Dal Friuli, arriva l’ultimo giorno, il 26 luglio “8. Otto archi, otto corpi”, una prima assoluta di Arearea con la Fondazione Bon, ideato e diretto da Roberto Cocconi su musiche di Michael Gordon. In scena otto violoncelli a formare un ottagono, con otto danzatori al centro. Un gioco frattale di violoncellisti e corpi che danzano a eseguire l’opera “8” di Micheal Gordon.
Infine, ci porta verso il progetto famiglia l’ultima proposta di danza, “Pop” di Nicola Galli, in calendario il 26 luglio. Uno spettacolo interattivo dedicato all’infanzia e alle famiglie, che esplora attraverso il gioco le molteplici possibilità motorie del corpo, suscitando nuove percezioni ed emozioni.
Progetto famiglia
Il 18 luglio, “Les bleus de travail”, del gruppo franco-polacco composto da Laurent Barboux, Lionel Becimol, Alexandre Demay, ci porta in una cavalcata comica e crudele nella quale il mestiere del clown viene scandagliato, tra virtuosismo e fatica, potere, vanità e fragilità.
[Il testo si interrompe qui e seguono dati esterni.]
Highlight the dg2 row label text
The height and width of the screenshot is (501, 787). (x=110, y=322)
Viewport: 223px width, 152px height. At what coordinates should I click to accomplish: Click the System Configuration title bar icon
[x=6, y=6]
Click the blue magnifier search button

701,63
Il 19 luglio “Tuba” dei clown tedesco-argentini Expectativa Zero, creato da Martin Orchessi, anche interprete con Maria Jose Ferronato, in prima assoluta inaugura un concerto per tuba a base di clown che celebra il fallimento, trasformando ogni sbaglio in una nuova possibilità creativa.
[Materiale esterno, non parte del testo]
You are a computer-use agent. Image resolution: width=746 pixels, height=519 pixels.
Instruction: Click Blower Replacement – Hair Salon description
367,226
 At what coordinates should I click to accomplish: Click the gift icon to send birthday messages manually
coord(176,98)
Il 25 luglio il progetto si chiude con il laboratorio di “Alice in WonderBand” e con “La musica dei balocchi” di Anais Drago e Saba Salvemini, un viaggio nel mondo di Pinocchio dove la musica prende la forma di un’orchestra di tuoni, un coro di falegnami, un ensemble di ciuchini, divertendo e insegnando insieme.
Il circo
Ci sarà il 23 luglio “Coppélia”, un ballet mécanique, del gruppo italiano Blucinque, per l’ideazione e la direzione di Caterina Mochi Sismondi, che mette al centro il tema dell’identità e del corpo, attraverso una figura femminile fragile ma al contempo ironica e potente, ispirata al film cubista “Ballet Mécanique” (1924) di Fernand Léger. Infine, andrà in scena il 25-26 luglio “Symbiosis”, del tedesco Kolja Huneck e dell’olandese Luuk Branjes. Una grande produzione, che vede la collaborazione di varie realtà culturali, in cui sogno e realtà si mescolano, creando un universo surreale, dove gli artisti esplorano il rapporto dell’essere umano con l’ambiente. Un dialogo coreografico tra corpi, oggetti, materia e spazio. Tra giocoleria e clownerie.
Mittelfest propone inoltre nel proprio calendario i 3 spettacoli vincitori di Mittelyoung e molti eventi collaterali. Ricordiamo il Premio Adelaide Ristori (16 luglio), il forum Italia-Serbia, i “Kaffee” con gli artisti e i cortometraggi di Mittelimmagine. Su riconferma anche MitteLounge dal 21 al 23 luglio, quest’anno programmato da Alan Liberale, Simone Piva, Leo Virgili: musica e aperitivi al tramonto nella tensostruttura che sarà aperta all’Orto delle Orsoline, con gruppi regionali.